Data provided by the Institute for Supply Management (ISM) reveals that the rate of expansion in the U.S. services industry picked up in November, even as market participants speculated about the potential of the nation's economy going over the fiscal cliff.

Accelerating Services 

Data provided in the ISM report indicates that the organization's non-manufacturing index (NMI) rose to 54.7 in November, from 54.2 in October. The November reading was higher than the median forecast of a drop to 53.5 that was provided by economists participating in a Bloomberg survey.

Any figure for the NMI above 50 represents expansion in the services sector, which represents a far greater portion of U.S. gross domestic product than manufacturing. November was the 35th consecutive month of growth in the nation's services industry, according to the business officials who contributed to the poll.

The survey represented a broad range of industries - including agriculture, information, forestry, professional, scientific and technical services, fishing and hunting, utilities, health care and social assistance, retail, construction, public administration, real estate, rental & leasing and finance & insurance.

The ISM data indicating more robust expansion in the services sector could be interpreted to mean that a wide range of U.S. industries are doing well and benefiting from strong demand even as market participants look head to the looming fiscal cliff.

* _Raw data_:

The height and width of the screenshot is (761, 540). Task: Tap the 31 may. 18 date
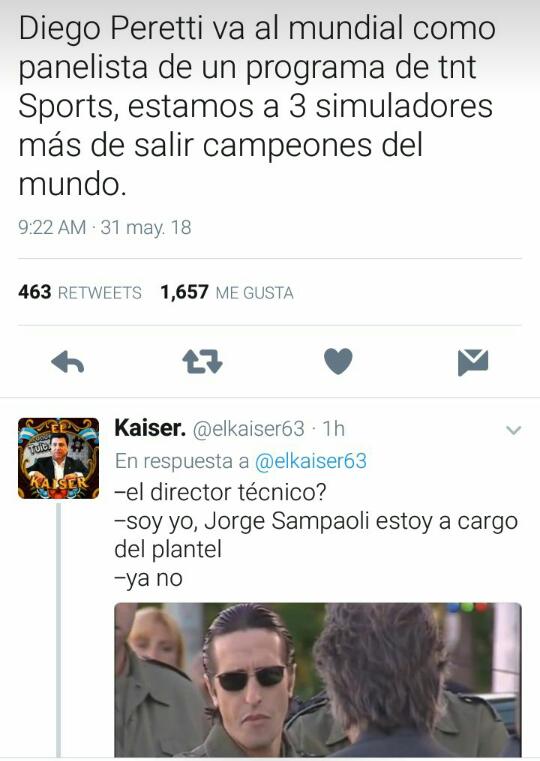coord(146,227)
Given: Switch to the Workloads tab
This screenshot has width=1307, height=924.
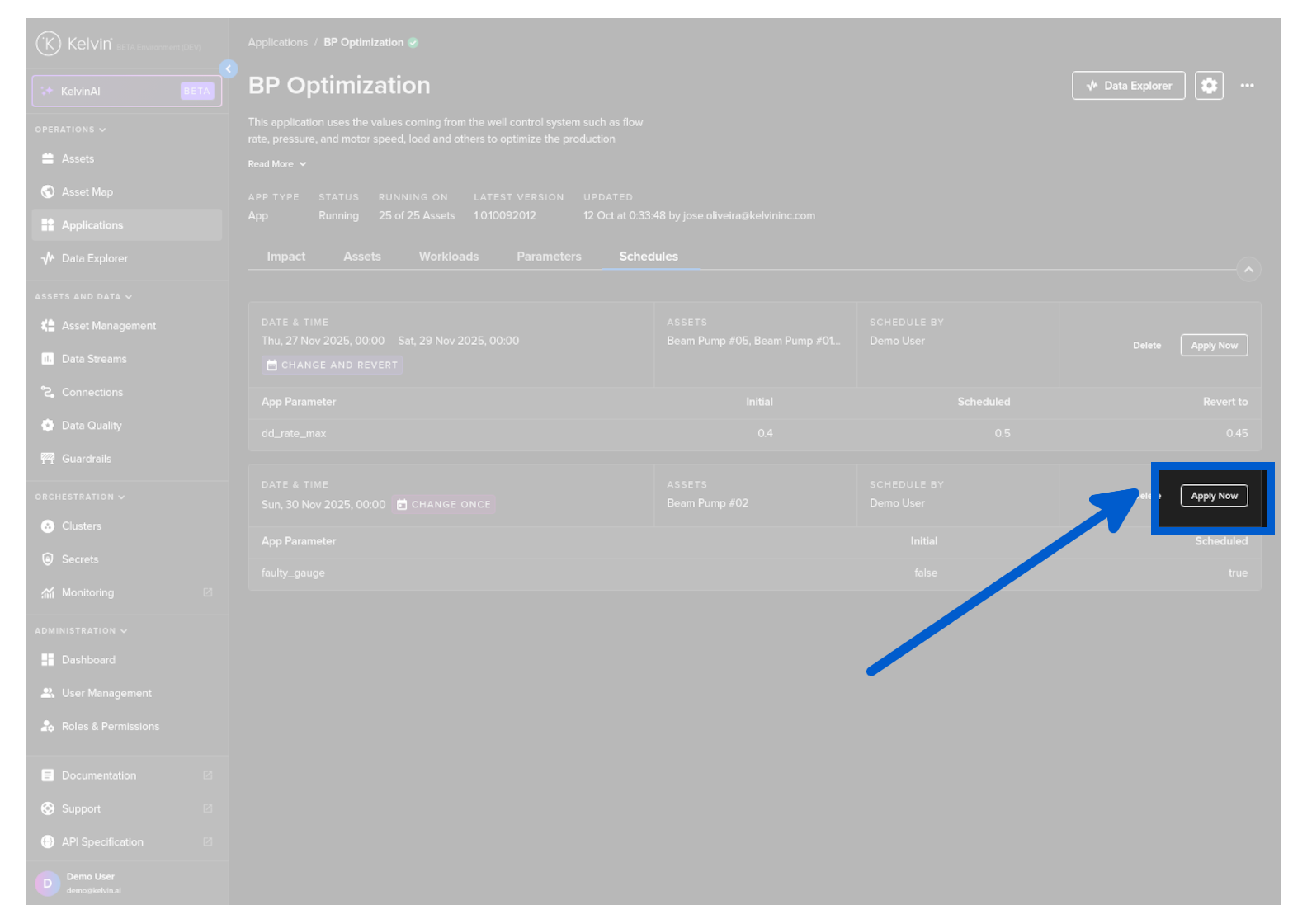Looking at the screenshot, I should 448,257.
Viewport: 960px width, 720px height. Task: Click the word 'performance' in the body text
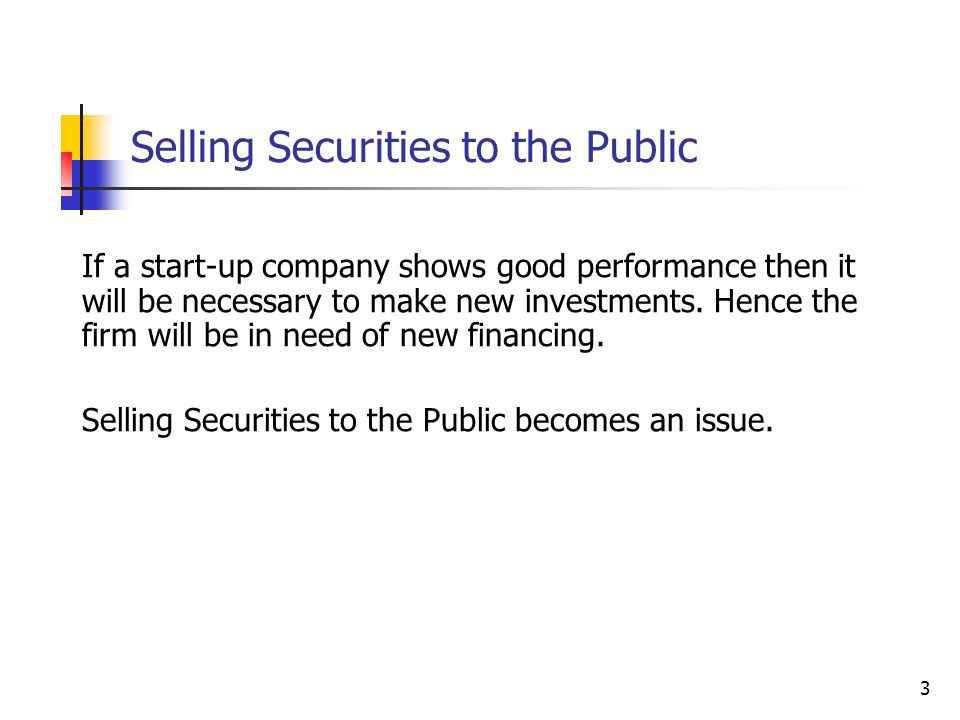[x=666, y=268]
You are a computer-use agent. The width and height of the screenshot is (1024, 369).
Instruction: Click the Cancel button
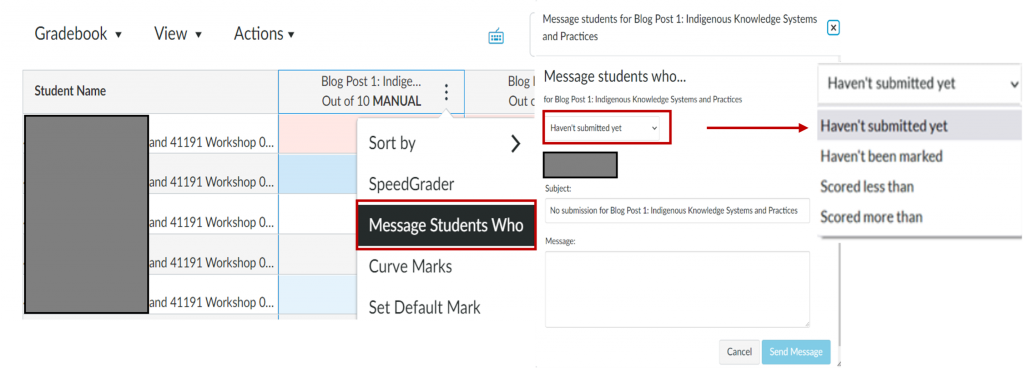click(x=739, y=352)
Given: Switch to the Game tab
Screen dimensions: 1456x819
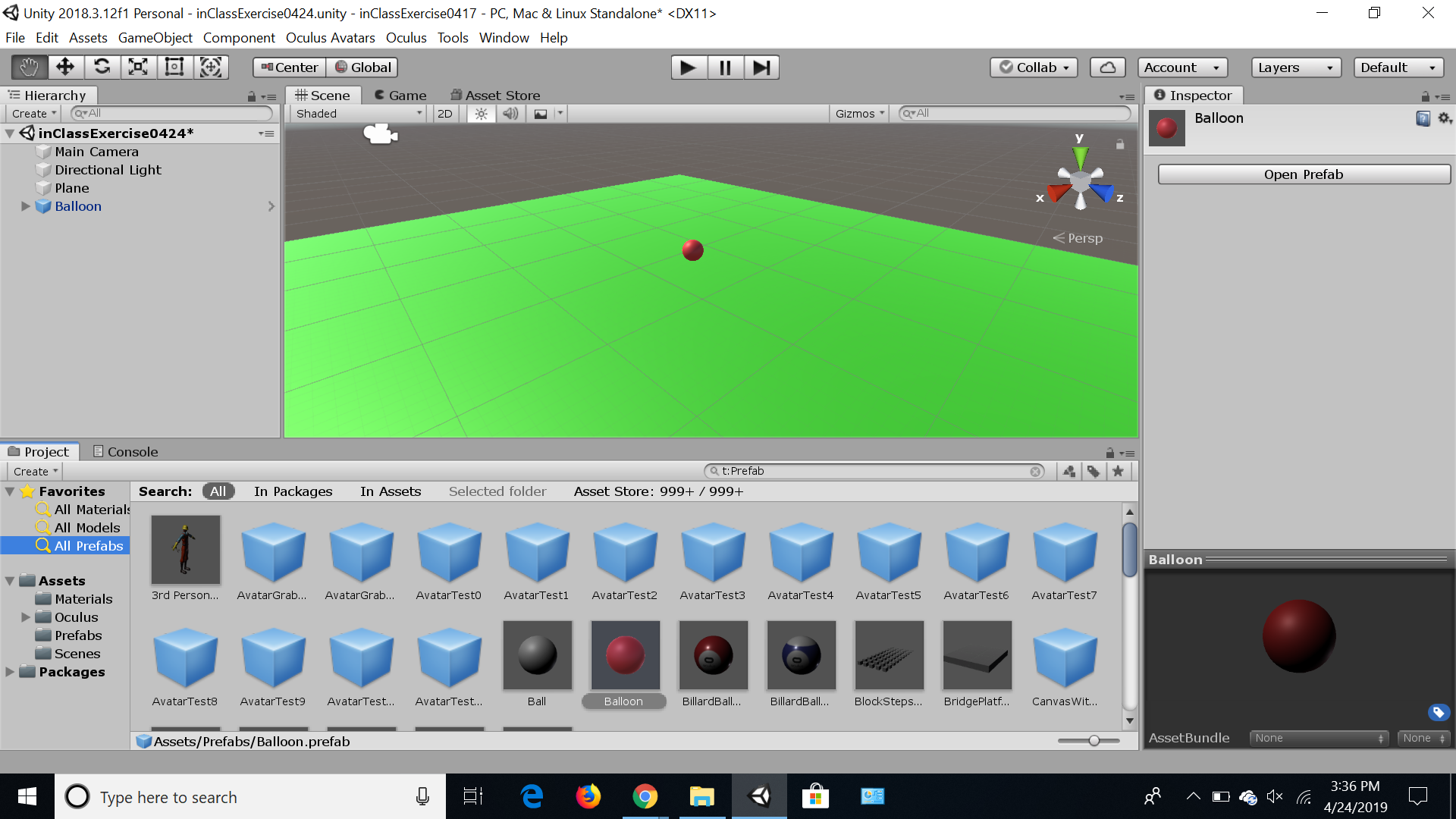Looking at the screenshot, I should pyautogui.click(x=400, y=96).
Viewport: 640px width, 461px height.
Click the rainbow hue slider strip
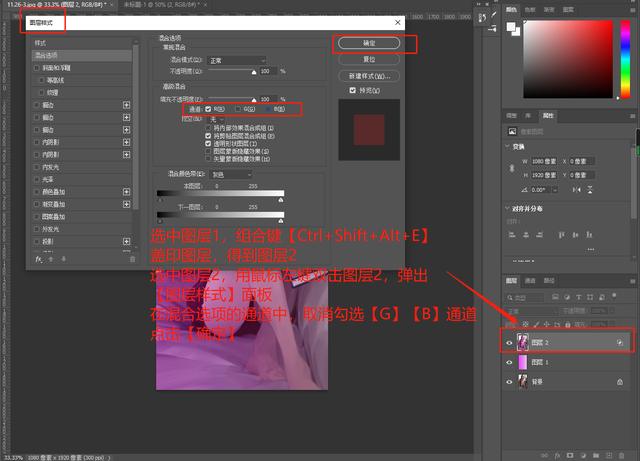[x=625, y=58]
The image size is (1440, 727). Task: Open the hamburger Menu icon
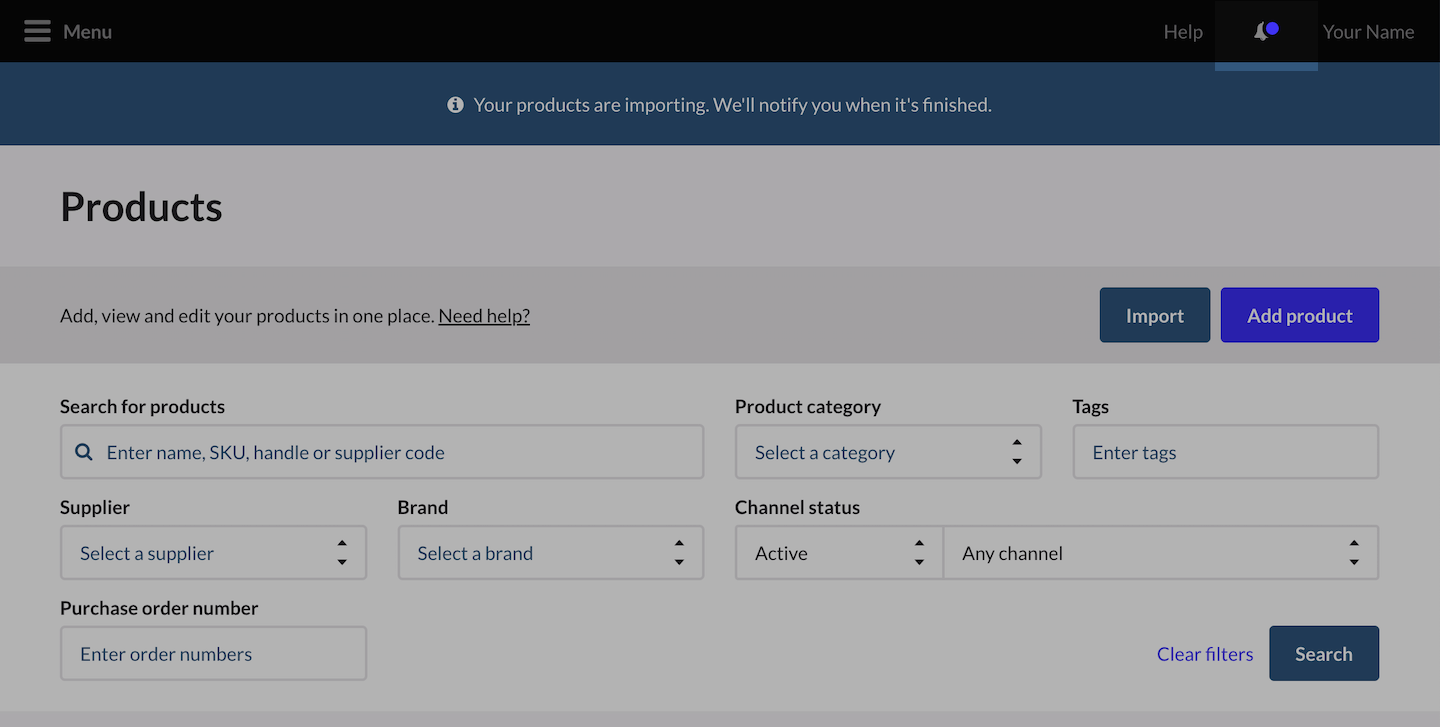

* _Written tasks_:
1 > Quote the ISM services article word for word, from "Data provided by" up to and including "a Bloomberg survey.".
2 > Using the ISM services article, mark each statement yes or no and quote the words that decide it: (a) The non-manufacturing index rose from its October level in November. (b) Economists in the Bloomberg survey expected the index to rise to 55. (c) November was the 30th straight month of growth in the services industry.

* _Answers provided_:
1 >
Data provided by the Institute for Supply Management (ISM) reveals that the rate of expansion in the U.S. services industry picked up in November, even as market participants speculated about the potential of the nation's economy going over the fiscal cliff.

Accelerating Services 

Data provided in the ISM report indicates that the organization's non-manufacturing index (NMI) rose to 54.7 in November, from 54.2 in October. The November reading was higher than the median forecast of a drop to 53.5 that was provided by economists participating in a Bloomberg survey.

2 >
(a) Yes: "rose to 54.7 in November, from 54.2 in October"
(b) No: "the median forecast of a drop to 53.5"
(c) No: "November was the 35th consecutive month of growth in the nation's services industry"